__Excerpt to read__:
************

I think your idea for a "glossary" of acronyms for the site is an excellent one!  I'd be happy to post it on it's own  page and keep it updated, if you have the time and want to create it.  Ab

01/06 Hey Ab, just a note, this won't be too long, I promise!

6, College bound I am, what to study, eh, I'll figure that out in the 
next year or two. What's the 180 club (sorry but you got a young 
fire-pup here vice you old fire-dogs *grin*) ? 

Ab, Mellie referenced something about what you think it means to be a 
firefighter, I'd like to see that as well if'you don't mind.

Well all, the gate's in, the signs are up, so our land hopefully 
won't be visited any more, still keeping an eye on our root fire 
tree. On a lighter note, I'll be spending a day in February planting 
500 Western Red Cedar trees, part of my Eagle Scout project to 
reforest an area of the local military base. Forestry sounds like a 
good major.. minor in journalism.. hey it sounds better all the time. 
(Yes I'm slightly crazy, I don't believe in working for money alone, 
more along the lines of the phrase 'Do what you love, the money will 
follow.' heh well, maybe.)

Thanks again Ab for the forum and the site, I'm learning with each 
post I read and each link I click. Also, thanks to all the wildland 
firefighters, for everything you do, wether you realize it or not.

Tiny, the aspiring wildfire journalist.

************

__Information shown__:
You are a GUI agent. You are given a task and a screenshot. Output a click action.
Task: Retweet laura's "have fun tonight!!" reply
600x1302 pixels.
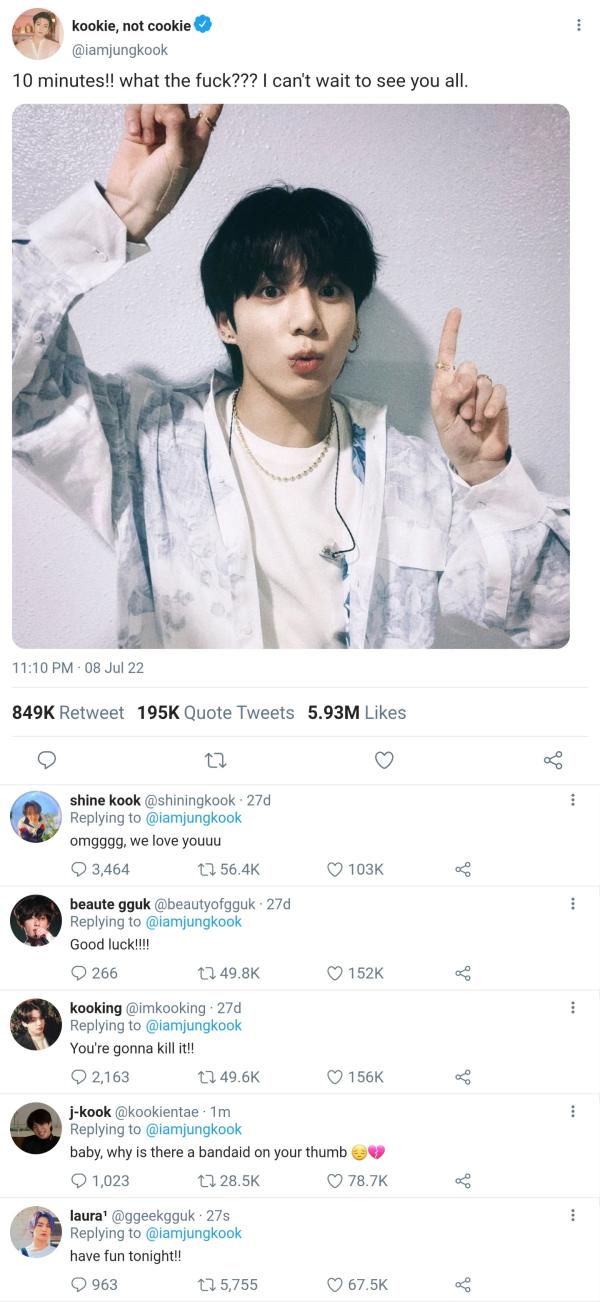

************

__Task requirements__: Please continue the forum post above, from a young writer planning college and a tree-planting project, starting after its final line.

__Reply__:
Mellie may have been referring to a post on 6/23/99.  Ab

Some rambling thoughts with maybe a couple tidbits.    Pack Test: Forest Service will be resuming use this year as soon as implementation instructions are finalized.  Concerns for pre-screening, monitoring, etc that will provide for safe testing are yet to be completely worked out.  I agree it is a better test than the "step test" that I started taking in the early years of it's use.  Mellie, you've been bitten by the fire bug, and there may not be a cure (at least I've not been exposed to any cure).    Yes, tents were a rare item in the fire camps of yore.   We slept under the stars, skinny dipped in a nearby stream (females were rarer than tents) and I recall staring in awe the first time I saw a portable shower unit. 
Job opportunities:   Never give up!   I was told there was no chance of permanent employment.  Yet more than a quarter century later, I'm sitting in the fire staff officer's chair.  One hint: For fed opportunity---get in any way you can, receptionist, typist, recreation, timber.....then transfer into your preferred field.    Questions? Go visit with the fire staff officer on your forest.....most of us started out with a pulaski or mcleod, we don't have fangs (although we may be long in tooth).    Where and when are we going to hire some young blood?    I don't know.  Recent story
said of 30M FS employees, less than 70 were under age 30.     But look at the trend for downsizing......and the best bet for firefighters might be with a contract crew.   But then again, reference my opening remark about never giving up.......
Good luck to all of you who love the work.   You are appreciated! ----Old fire guy.
01/05 M2, we have been using ht epack test in Texas for the last two years and
most everyone here likes it. We have had more people past it that are
over 40 than were passing the step test. The pack test is something that
you can train for and pass, but we still recommend working out all year.
01/05 Hello,

I`m a 29-year-old german firefighter in the rank of captain. Since 1997 I`m 
spending my vacations in the LA area and have seen much of the LACity and Co 
FD stuff including several ride-alongs on stations in LACo.

My question is whether there`s a chance to work as a part time firefighter 
for a wildland fire comp with a ground crew during some time in the year?
Do you hire vol personnel?
I speak fluent english and I`m willing to do as much as I can to work for the 
CDF during the vacation.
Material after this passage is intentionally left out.